(Records for this exercise)

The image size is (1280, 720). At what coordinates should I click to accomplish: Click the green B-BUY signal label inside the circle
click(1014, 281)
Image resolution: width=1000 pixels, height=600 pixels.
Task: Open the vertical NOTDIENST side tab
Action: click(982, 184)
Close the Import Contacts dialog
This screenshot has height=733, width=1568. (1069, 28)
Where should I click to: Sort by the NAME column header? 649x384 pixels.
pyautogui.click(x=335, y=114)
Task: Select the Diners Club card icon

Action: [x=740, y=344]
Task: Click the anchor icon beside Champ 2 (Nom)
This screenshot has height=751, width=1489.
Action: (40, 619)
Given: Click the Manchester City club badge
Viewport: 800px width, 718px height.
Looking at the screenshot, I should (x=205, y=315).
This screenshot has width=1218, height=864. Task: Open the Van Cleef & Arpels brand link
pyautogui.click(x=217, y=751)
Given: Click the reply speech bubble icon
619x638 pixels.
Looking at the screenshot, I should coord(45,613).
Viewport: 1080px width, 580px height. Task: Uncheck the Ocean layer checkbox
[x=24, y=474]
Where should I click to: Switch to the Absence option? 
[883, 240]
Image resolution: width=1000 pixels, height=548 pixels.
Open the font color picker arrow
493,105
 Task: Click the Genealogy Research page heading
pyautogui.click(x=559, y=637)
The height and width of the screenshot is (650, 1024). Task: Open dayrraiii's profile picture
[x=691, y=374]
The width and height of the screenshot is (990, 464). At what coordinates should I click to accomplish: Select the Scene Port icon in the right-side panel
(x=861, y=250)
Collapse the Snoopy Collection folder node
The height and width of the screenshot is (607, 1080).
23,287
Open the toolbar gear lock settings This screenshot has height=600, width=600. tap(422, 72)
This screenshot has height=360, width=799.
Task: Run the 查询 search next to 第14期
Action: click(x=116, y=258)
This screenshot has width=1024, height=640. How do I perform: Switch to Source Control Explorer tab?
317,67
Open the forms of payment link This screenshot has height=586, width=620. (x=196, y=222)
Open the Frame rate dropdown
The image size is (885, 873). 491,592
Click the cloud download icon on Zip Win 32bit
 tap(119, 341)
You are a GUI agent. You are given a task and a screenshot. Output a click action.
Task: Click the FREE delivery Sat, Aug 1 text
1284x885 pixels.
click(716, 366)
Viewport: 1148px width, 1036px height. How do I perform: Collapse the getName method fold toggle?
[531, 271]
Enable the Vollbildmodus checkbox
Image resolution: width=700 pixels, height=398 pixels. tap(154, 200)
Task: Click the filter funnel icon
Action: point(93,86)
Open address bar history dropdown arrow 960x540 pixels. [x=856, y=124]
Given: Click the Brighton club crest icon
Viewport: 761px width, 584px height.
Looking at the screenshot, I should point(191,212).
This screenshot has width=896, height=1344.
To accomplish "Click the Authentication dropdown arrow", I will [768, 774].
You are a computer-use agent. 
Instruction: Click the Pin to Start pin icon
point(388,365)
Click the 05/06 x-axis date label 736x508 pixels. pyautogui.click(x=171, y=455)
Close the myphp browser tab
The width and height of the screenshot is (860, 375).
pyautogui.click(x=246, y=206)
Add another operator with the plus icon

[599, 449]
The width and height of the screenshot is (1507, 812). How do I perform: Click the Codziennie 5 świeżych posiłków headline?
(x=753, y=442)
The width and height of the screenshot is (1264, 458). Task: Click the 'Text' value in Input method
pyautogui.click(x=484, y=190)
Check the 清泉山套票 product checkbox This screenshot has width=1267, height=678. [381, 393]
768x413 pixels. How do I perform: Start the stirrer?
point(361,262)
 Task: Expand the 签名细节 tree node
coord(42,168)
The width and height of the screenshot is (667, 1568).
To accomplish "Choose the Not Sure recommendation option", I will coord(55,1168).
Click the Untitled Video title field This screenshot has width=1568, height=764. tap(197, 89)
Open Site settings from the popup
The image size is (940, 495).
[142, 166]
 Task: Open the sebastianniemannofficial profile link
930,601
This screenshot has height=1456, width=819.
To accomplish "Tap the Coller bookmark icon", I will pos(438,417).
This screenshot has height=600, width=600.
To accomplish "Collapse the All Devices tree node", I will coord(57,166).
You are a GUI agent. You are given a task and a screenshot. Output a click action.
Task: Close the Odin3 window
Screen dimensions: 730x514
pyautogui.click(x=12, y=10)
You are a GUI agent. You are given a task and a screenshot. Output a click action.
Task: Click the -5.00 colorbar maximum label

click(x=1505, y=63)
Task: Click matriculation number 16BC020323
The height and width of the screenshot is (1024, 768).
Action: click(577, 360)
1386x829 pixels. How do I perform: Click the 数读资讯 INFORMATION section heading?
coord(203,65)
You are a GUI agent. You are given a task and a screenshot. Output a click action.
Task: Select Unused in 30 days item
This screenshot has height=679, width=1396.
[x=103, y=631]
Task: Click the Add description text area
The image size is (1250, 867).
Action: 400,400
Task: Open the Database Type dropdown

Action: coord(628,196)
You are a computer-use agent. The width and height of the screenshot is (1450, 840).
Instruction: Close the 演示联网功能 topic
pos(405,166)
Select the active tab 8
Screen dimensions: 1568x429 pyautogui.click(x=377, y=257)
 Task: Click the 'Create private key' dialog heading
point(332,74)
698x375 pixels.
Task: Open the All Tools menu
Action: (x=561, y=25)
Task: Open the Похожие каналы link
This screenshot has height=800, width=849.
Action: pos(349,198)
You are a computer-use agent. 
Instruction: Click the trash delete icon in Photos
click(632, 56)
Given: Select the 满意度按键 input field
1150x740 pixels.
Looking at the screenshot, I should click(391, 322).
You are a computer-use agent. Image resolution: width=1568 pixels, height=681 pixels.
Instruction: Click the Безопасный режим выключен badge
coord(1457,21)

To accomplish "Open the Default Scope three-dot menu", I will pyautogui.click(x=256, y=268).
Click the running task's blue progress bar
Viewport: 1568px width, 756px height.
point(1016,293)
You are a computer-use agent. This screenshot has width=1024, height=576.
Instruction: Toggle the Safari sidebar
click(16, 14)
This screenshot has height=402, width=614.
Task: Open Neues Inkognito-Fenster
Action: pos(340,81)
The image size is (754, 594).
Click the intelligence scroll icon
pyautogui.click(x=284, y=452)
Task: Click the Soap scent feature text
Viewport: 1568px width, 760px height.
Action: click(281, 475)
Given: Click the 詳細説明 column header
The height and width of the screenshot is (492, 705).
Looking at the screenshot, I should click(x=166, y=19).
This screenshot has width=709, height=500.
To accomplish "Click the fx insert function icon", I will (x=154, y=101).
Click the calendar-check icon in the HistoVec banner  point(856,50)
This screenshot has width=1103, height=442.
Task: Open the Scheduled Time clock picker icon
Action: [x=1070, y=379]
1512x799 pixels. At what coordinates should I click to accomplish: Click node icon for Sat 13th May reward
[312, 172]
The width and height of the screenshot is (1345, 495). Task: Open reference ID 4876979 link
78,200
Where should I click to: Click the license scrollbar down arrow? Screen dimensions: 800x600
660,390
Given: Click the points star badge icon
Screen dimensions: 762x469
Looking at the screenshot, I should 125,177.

(End Records for this exercise)

■ **Goal of the exercise**: The required output is the whole listing, printed again exactly.

■ **Completed exercise**:
The image size is (1280, 720). At what coordinates should I click to accomplish: Click the green B-BUY signal label inside the circle
click(1014, 281)
Image resolution: width=1000 pixels, height=600 pixels.
Task: Open the vertical NOTDIENST side tab
Action: click(982, 184)
Close the Import Contacts dialog
This screenshot has height=733, width=1568. (1069, 28)
Where should I click to: Sort by the NAME column header? 649x384 pixels.
pyautogui.click(x=335, y=114)
Task: Select the Diners Club card icon

Action: [x=740, y=344]
Task: Click the anchor icon beside Champ 2 (Nom)
This screenshot has height=751, width=1489.
Action: (40, 619)
Given: Click the Manchester City club badge
Viewport: 800px width, 718px height.
Looking at the screenshot, I should (x=205, y=315).
This screenshot has width=1218, height=864. Task: Open the Van Cleef & Arpels brand link
pyautogui.click(x=217, y=751)
Given: Click the reply speech bubble icon
619x638 pixels.
Looking at the screenshot, I should coord(45,613).
Viewport: 1080px width, 580px height. Task: Uncheck the Ocean layer checkbox
[x=24, y=474]
Where should I click to: Switch to the Absence option? 
[883, 240]
Image resolution: width=1000 pixels, height=548 pixels.
Open the font color picker arrow
493,105
 Task: Click the Genealogy Research page heading
pyautogui.click(x=559, y=637)
The height and width of the screenshot is (650, 1024). Task: Open dayrraiii's profile picture
[x=691, y=374]
The width and height of the screenshot is (990, 464). At what coordinates should I click to accomplish: Select the Scene Port icon in the right-side panel
(x=861, y=250)
Collapse the Snoopy Collection folder node
The height and width of the screenshot is (607, 1080).
23,287
Open the toolbar gear lock settings This screenshot has height=600, width=600. tap(422, 72)
This screenshot has height=360, width=799.
Task: Run the 查询 search next to 第14期
Action: click(x=116, y=258)
This screenshot has width=1024, height=640. How do I perform: Switch to Source Control Explorer tab?
317,67
Open the forms of payment link This screenshot has height=586, width=620. (x=196, y=222)
Open the Frame rate dropdown
The image size is (885, 873). 491,592
Click the cloud download icon on Zip Win 32bit
 tap(119, 341)
You are a GUI agent. You are given a task and a screenshot. Output a click action.
Task: Click the FREE delivery Sat, Aug 1 text
1284x885 pixels.
click(716, 366)
Viewport: 1148px width, 1036px height. How do I perform: Collapse the getName method fold toggle?
[531, 271]
Enable the Vollbildmodus checkbox
Image resolution: width=700 pixels, height=398 pixels. tap(154, 200)
Task: Click the filter funnel icon
Action: point(93,86)
Open address bar history dropdown arrow 960x540 pixels. [x=856, y=124]
Given: Click the Brighton club crest icon
Viewport: 761px width, 584px height.
Looking at the screenshot, I should point(191,212).
This screenshot has width=896, height=1344.
To accomplish "Click the Authentication dropdown arrow", I will [768, 774].
You are a computer-use agent. 
Instruction: Click the Pin to Start pin icon
point(388,365)
Click the 05/06 x-axis date label 736x508 pixels. pyautogui.click(x=171, y=455)
Close the myphp browser tab
The width and height of the screenshot is (860, 375).
pyautogui.click(x=246, y=206)
Add another operator with the plus icon

[599, 449]
The width and height of the screenshot is (1507, 812). How do I perform: Click the Codziennie 5 świeżych posiłków headline?
(x=753, y=442)
The width and height of the screenshot is (1264, 458). Task: Click the 'Text' value in Input method
pyautogui.click(x=484, y=190)
Check the 清泉山套票 product checkbox This screenshot has width=1267, height=678. [381, 393]
768x413 pixels. How do I perform: Start the stirrer?
point(361,262)
 Task: Expand the 签名细节 tree node
coord(42,168)
The width and height of the screenshot is (667, 1568).
To accomplish "Choose the Not Sure recommendation option", I will coord(55,1168).
Click the Untitled Video title field This screenshot has width=1568, height=764. tap(197, 89)
Open Site settings from the popup
The image size is (940, 495).
[142, 166]
 Task: Open the sebastianniemannofficial profile link
930,601
This screenshot has height=1456, width=819.
To accomplish "Tap the Coller bookmark icon", I will pos(438,417).
This screenshot has height=600, width=600.
To accomplish "Collapse the All Devices tree node", I will coord(57,166).
You are a GUI agent. You are given a task and a screenshot. Output a click action.
Task: Close the Odin3 window
Screen dimensions: 730x514
pyautogui.click(x=12, y=10)
You are a GUI agent. You are given a task and a screenshot. Output a click action.
Task: Click the -5.00 colorbar maximum label

click(x=1505, y=63)
Task: Click matriculation number 16BC020323
The height and width of the screenshot is (1024, 768).
Action: click(577, 360)
1386x829 pixels. How do I perform: Click the 数读资讯 INFORMATION section heading?
coord(203,65)
You are a GUI agent. You are given a task and a screenshot. Output a click action.
Task: Select Unused in 30 days item
This screenshot has height=679, width=1396.
[x=103, y=631]
Task: Click the Add description text area
The image size is (1250, 867).
Action: 400,400
Task: Open the Database Type dropdown

Action: coord(628,196)
You are a computer-use agent. The width and height of the screenshot is (1450, 840).
Instruction: Close the 演示联网功能 topic
pos(405,166)
Select the active tab 8
Screen dimensions: 1568x429 pyautogui.click(x=377, y=257)
 Task: Click the 'Create private key' dialog heading
point(332,74)
698x375 pixels.
Task: Open the All Tools menu
Action: (x=561, y=25)
Task: Open the Похожие каналы link
This screenshot has height=800, width=849.
Action: pos(349,198)
You are a computer-use agent. 
Instruction: Click the trash delete icon in Photos
click(632, 56)
Given: Select the 满意度按键 input field
1150x740 pixels.
Looking at the screenshot, I should click(391, 322).
You are a computer-use agent. Image resolution: width=1568 pixels, height=681 pixels.
Instruction: Click the Безопасный режим выключен badge
coord(1457,21)

To accomplish "Open the Default Scope three-dot menu", I will pyautogui.click(x=256, y=268).
Click the running task's blue progress bar
Viewport: 1568px width, 756px height.
point(1016,293)
You are a computer-use agent. This screenshot has width=1024, height=576.
Instruction: Toggle the Safari sidebar
click(16, 14)
This screenshot has height=402, width=614.
Task: Open Neues Inkognito-Fenster
Action: pos(340,81)
The image size is (754, 594).
Click the intelligence scroll icon
pyautogui.click(x=284, y=452)
Task: Click the Soap scent feature text
Viewport: 1568px width, 760px height.
Action: click(281, 475)
Given: Click the 詳細説明 column header
The height and width of the screenshot is (492, 705).
Looking at the screenshot, I should click(x=166, y=19).
This screenshot has width=709, height=500.
To accomplish "Click the fx insert function icon", I will (x=154, y=101).
Click the calendar-check icon in the HistoVec banner  point(856,50)
This screenshot has width=1103, height=442.
Task: Open the Scheduled Time clock picker icon
Action: [x=1070, y=379]
1512x799 pixels. At what coordinates should I click to accomplish: Click node icon for Sat 13th May reward
[312, 172]
The width and height of the screenshot is (1345, 495). Task: Open reference ID 4876979 link
78,200
Where should I click to: Click the license scrollbar down arrow? Screen dimensions: 800x600
660,390
Given: Click the points star badge icon
Screen dimensions: 762x469
Looking at the screenshot, I should 125,177.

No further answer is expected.